Then "Nannygate" surfaced, in which a political appointee of Clinton's was found to have illegally employed someone in her own home.
The political wind shifted direction, and the White House Travel Office quickly came under fire.
One day, Dale and his staff were summoned to a meeting and told they had but two hours to clear out their personal belongings. When they returned to the office, other people were already working at their desks.
"I was asked if I had a lawyer," remembers Dale. "'What for?' I answered."
"You'd better get one," he was told.
The political "spin" almost immediately began to unravel, for many in the press corps knew these Travel Office people well. The news reporters just weren't buying into the official story that was being handed out from inside the White House.
The whole episode was quickly dubbed "Travelgate."
Criminal charges were eventually brought against Dale; they included a charge of embezzling $54,000.
At his trial, one lawyer quipped, "If that was the best you could do, working with a budget of over $35 million, you're a darn poor embezzler."
Dale's was a jury trial, and once the jury got his case it took a grand total of 20 minutes to come to a verdict.
Dale was found innocent of all charges.

Word and element pointing entries:
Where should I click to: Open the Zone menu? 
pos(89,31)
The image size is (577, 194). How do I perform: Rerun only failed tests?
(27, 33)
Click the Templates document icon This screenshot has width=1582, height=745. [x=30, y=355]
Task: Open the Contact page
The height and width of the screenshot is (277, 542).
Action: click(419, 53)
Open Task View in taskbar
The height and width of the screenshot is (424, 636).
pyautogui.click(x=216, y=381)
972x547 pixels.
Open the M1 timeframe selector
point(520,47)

* * *

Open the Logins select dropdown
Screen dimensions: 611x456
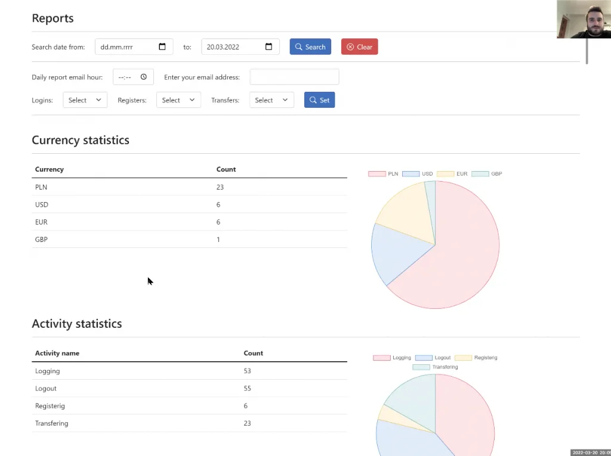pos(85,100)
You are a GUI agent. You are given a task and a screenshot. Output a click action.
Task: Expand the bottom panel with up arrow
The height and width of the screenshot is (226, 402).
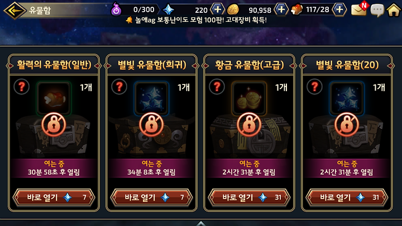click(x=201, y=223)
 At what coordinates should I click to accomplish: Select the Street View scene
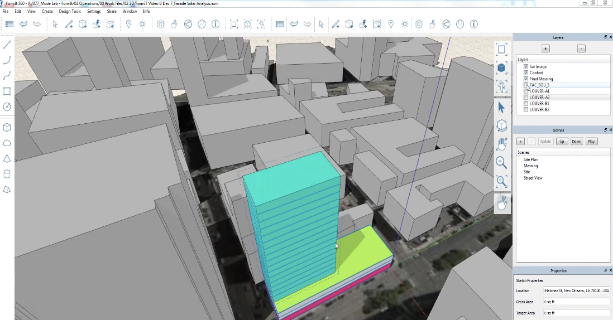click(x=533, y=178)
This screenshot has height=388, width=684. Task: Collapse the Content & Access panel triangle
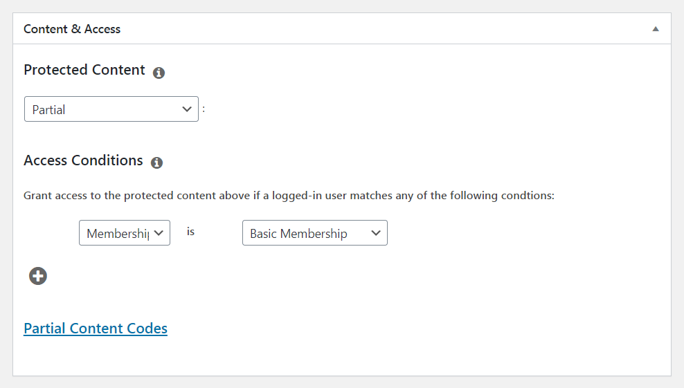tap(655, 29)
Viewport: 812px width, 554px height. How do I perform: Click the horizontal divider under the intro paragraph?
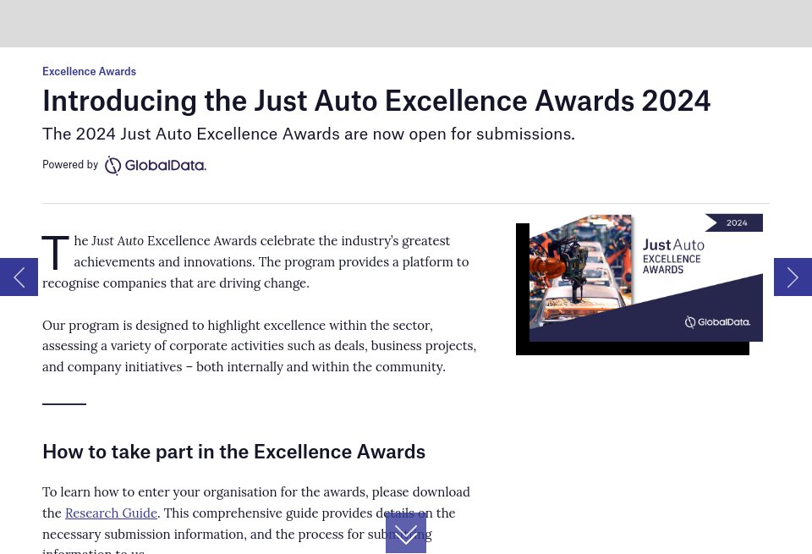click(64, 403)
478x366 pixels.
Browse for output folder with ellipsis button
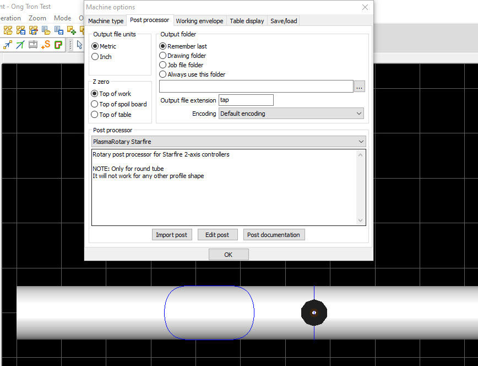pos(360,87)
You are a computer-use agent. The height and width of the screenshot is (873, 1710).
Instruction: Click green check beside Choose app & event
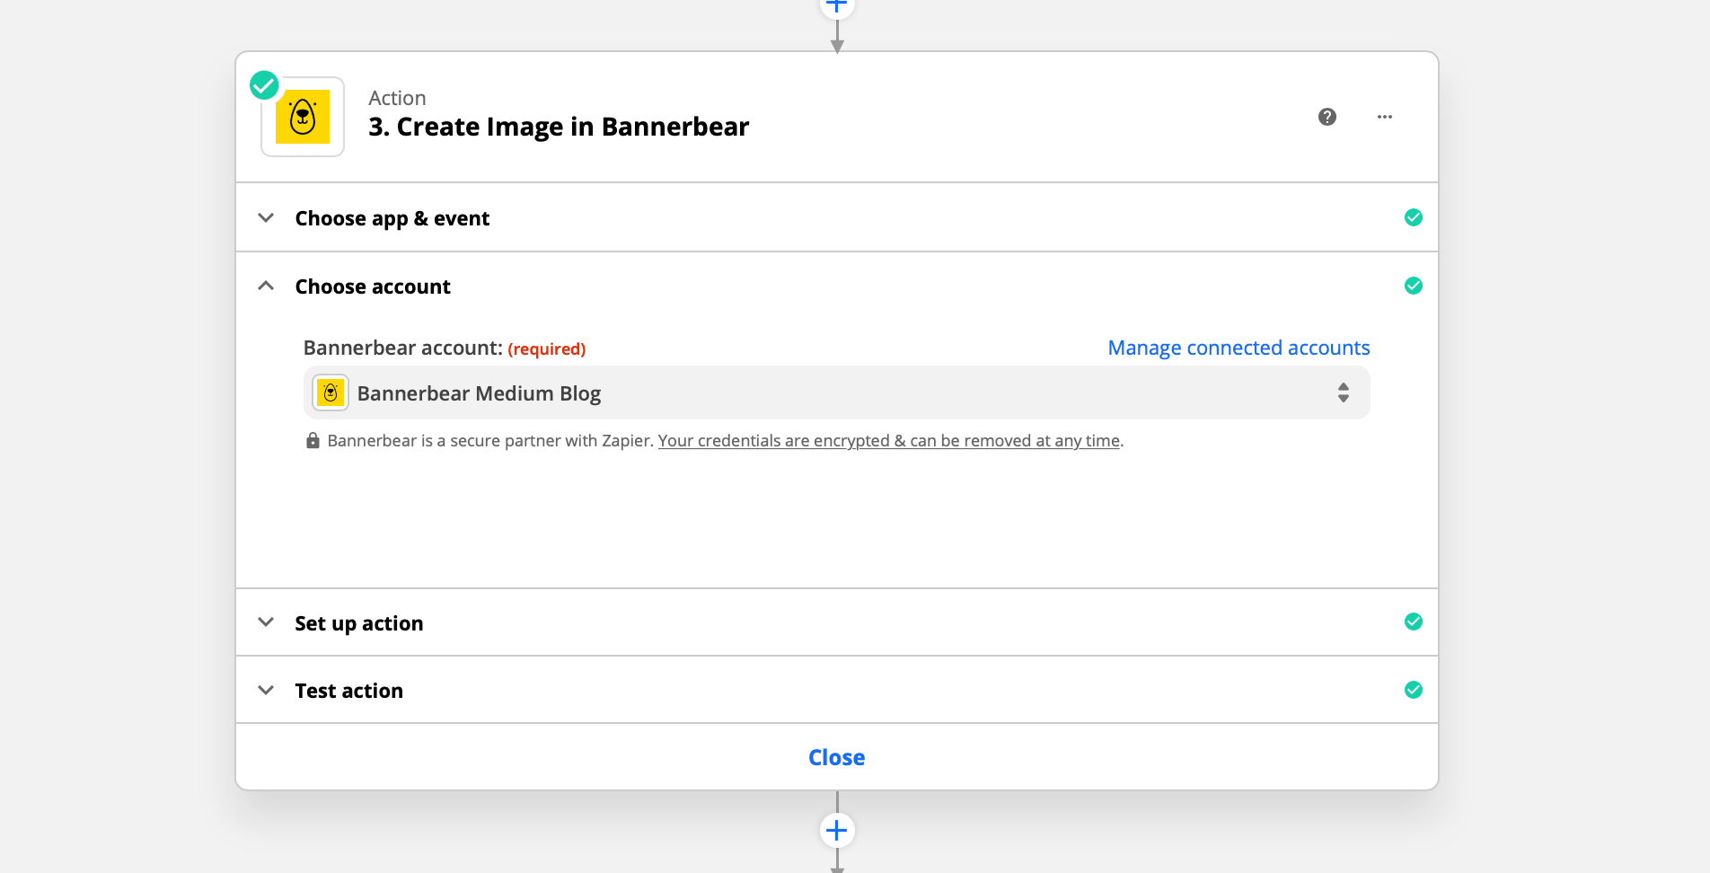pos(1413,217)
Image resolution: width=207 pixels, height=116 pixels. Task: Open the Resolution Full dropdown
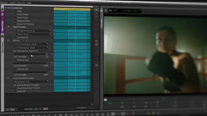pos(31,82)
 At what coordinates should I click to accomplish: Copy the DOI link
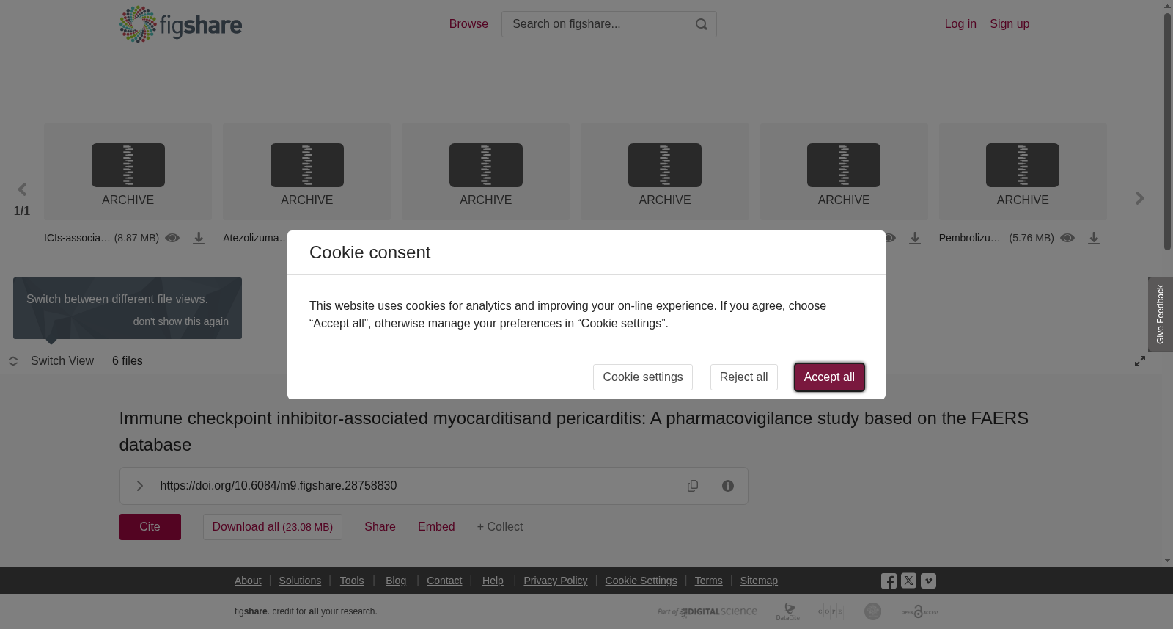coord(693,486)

# Written task A
Answer the following from the Travelgate text:
(i) How much time were Dale and his staff given to clear out their personal belongings?
(ii) What sum was Dale charged with embezzling?
(iii) How long did the jury take to reach a verdict?
# Written task B
Condense the paragraph of the Travelgate text that begins "One day, Dale and his staff" into a single shorter sentence that keeps its main facts.

# Task answer A
(i) Two hours.
(ii) $54,000.
(iii) 20 minutes.

# Task answer B
Dale and his staff were called to a meeting and given two hours to remove their personal belongings, and when they returned, other people were already working at their desks.